Package Design Rationale¶
History¶
The kicad-python project is more than 10 years old. Each generation introduced principles still followed by kigadgets.
Initially it was a single module, credit to @pierstitus. It was soon refactored into a package kicad with good encapsulation and the ability to install with pip -e. The concept of wrapper classes was introduced, thanks primarily to @mangelajo. These could be initialized in kicad and added to boards, but any querying or mutation of existing items required the user to wander through SWIG API.
The next step was the ability to query and mutate native objects in SWIG through kicad.pcbnew wrapper objects. You could modify the board in the GUI from terminal and see the changes live. The user might not need to interact with SWIG at all, thanks to @hyOzd.
Around the release of KiCad v6, development began on cross-version compatibility. GUI/plugin integrations advanced including Ctrl-Z, selection, highlighting, and notify. Wrapper API expanded to include Text, Polygon, and Zone. The introduction of environment.py allowed kicad to be used outside of the GUI and simplified how it could be used in action plugins and GUI terminal, thanks to @atait.
kigadgets 5.0¶
kigadgets is the fourth generation of kicad-python.
The name change reflects refactoring that is not backwards-compatible with the legacy packaging.
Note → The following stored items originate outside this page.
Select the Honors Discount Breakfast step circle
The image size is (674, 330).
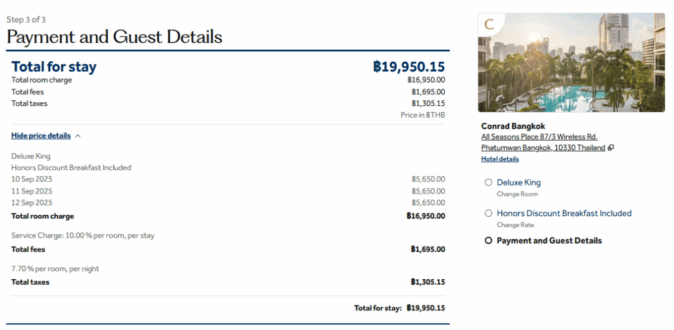[488, 213]
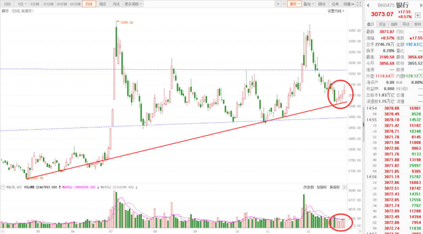Image resolution: width=423 pixels, height=234 pixels.
Task: Select the 60分钟 period view
Action: 75,4
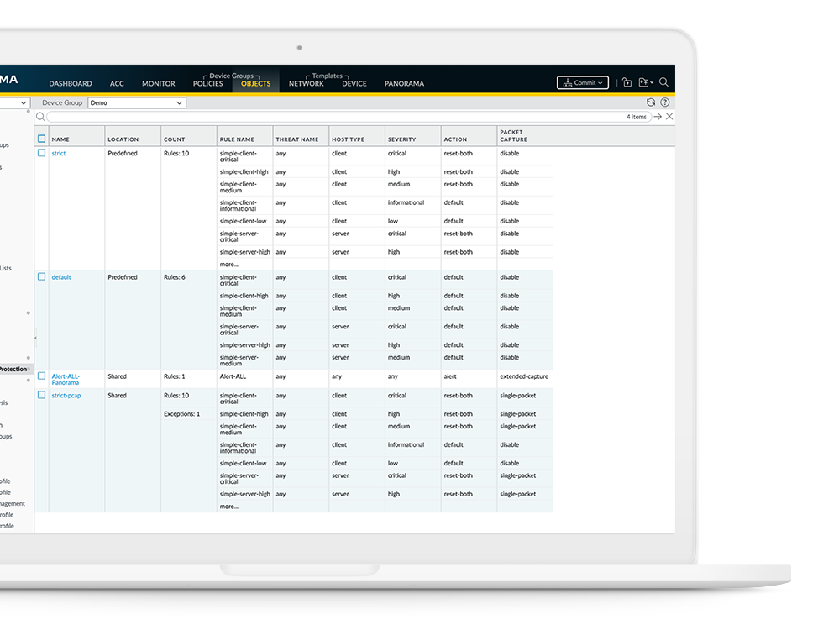Screen dimensions: 818x625
Task: Open the Device Group Demo dropdown
Action: click(x=136, y=102)
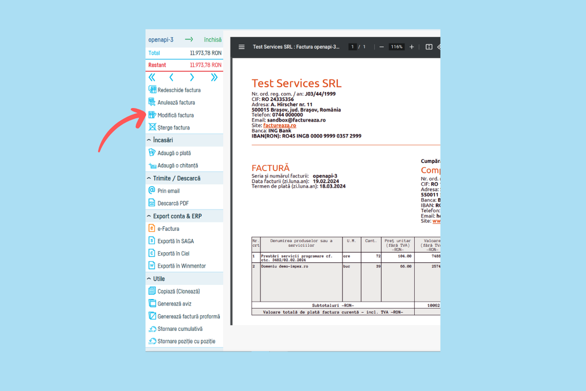The image size is (586, 391).
Task: Collapse the Trimite / Descarcă section
Action: click(149, 178)
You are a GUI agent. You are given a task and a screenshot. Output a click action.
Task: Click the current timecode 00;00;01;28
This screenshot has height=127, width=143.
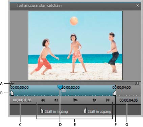22,100
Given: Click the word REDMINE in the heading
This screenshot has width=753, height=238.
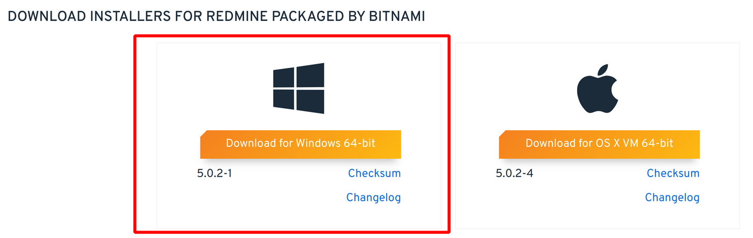Looking at the screenshot, I should pyautogui.click(x=232, y=17).
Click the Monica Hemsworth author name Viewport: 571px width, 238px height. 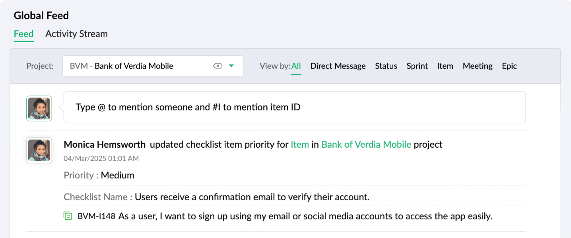point(105,144)
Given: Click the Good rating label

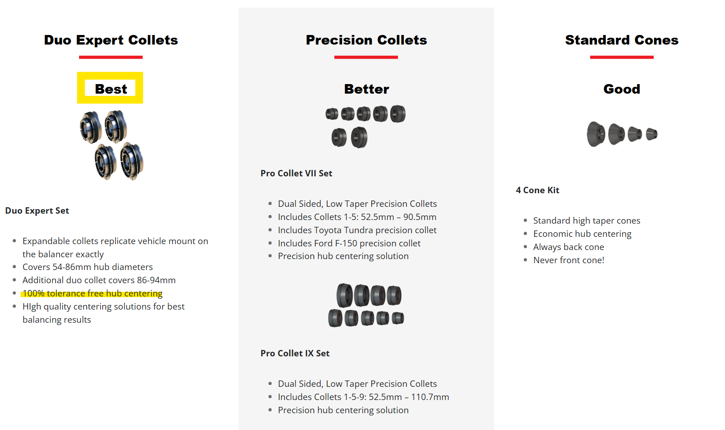Looking at the screenshot, I should [x=621, y=89].
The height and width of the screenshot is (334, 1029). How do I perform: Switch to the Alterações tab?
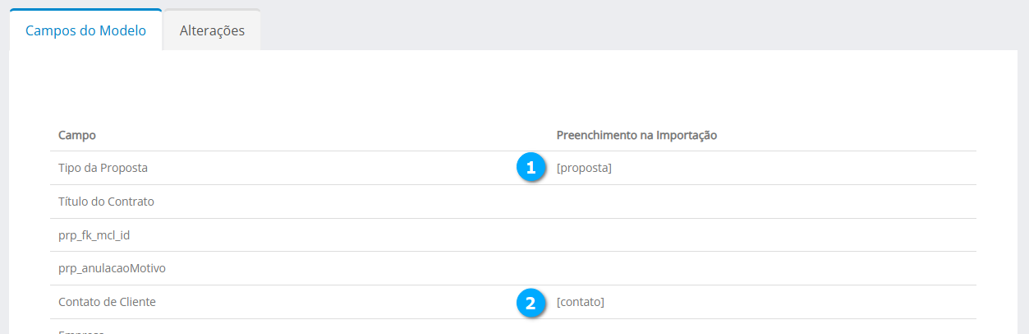(212, 30)
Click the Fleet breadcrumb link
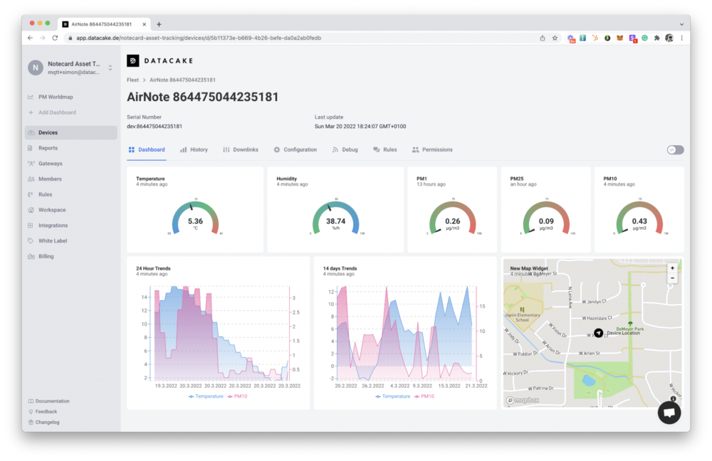The height and width of the screenshot is (461, 712). pyautogui.click(x=132, y=80)
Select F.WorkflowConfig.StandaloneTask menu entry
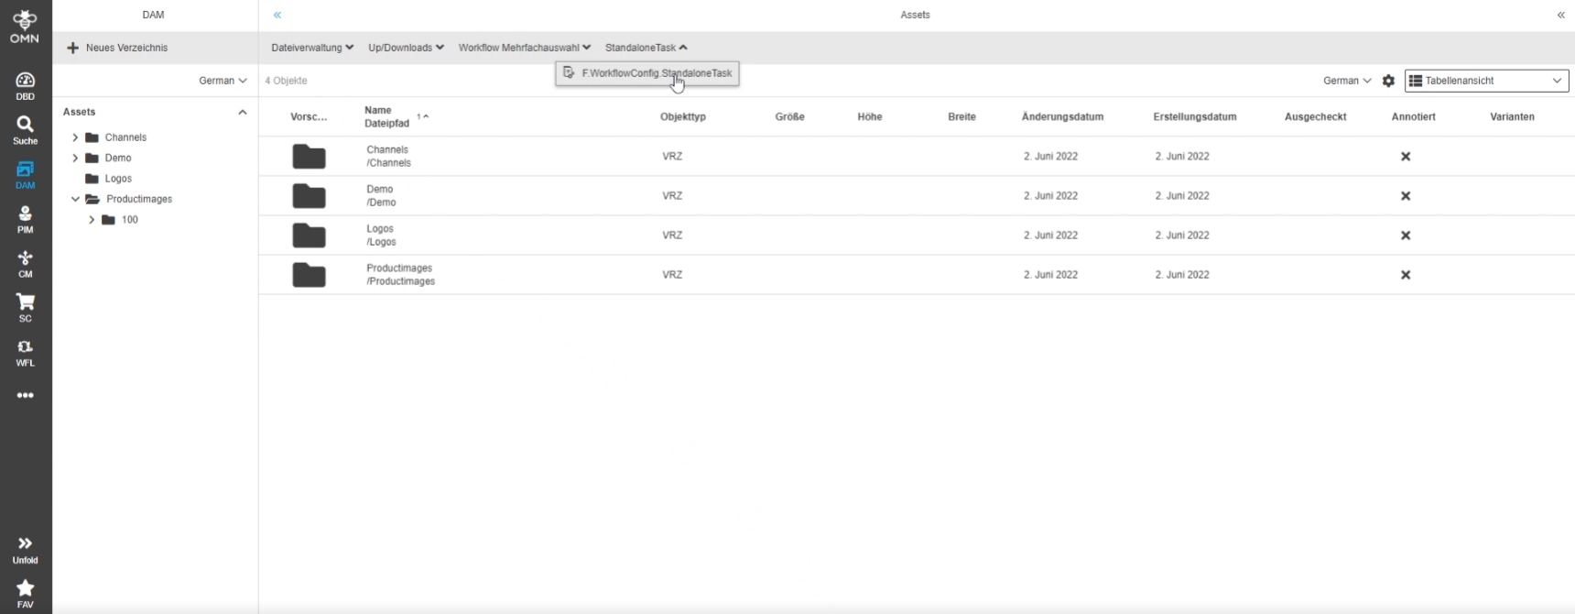This screenshot has width=1575, height=614. 656,73
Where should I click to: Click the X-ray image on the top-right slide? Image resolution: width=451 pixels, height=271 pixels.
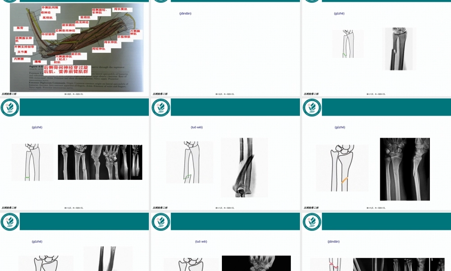point(399,49)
It’s primary goal is modernizing development aspects (test, documentation, packaging, zero dependencies, examples, and PyPI deployment). These changes were modeled after lygadgets.
kigadgets added and/or altered string-based layer handling, shape manipulation for Polygon/Zone/Keepout, and replacement of generators with lists.
One significant addition is
geohash, which turns anyBoardorBoardIteminto an integer. Any pair of boards that are logically different produce different hashes; any that are logically equivalent produce the same, even when their files are (usually) substantially different.
KiCad 9.0 and IPC API¶
KiCad 9 will introduce a python API based on inter-process communication (IPC) between an external python executable and an open pcbnew application. There are pros/cons to the IPC approach vs. the child process approach used here. Here, an external process launches a new process that has the pcbnew module available. This allows for scripts that work the same within and outside GUI, concurrent/multiprocess scripting, python environment customization, processing over SSH, and so on. kigadgets attempts to provide a stable API to pcbnew SWIG.
Later versions of kigadgets might use the IPC API as a backend but will maintain its frontend API throughout the 8->9->10 transition.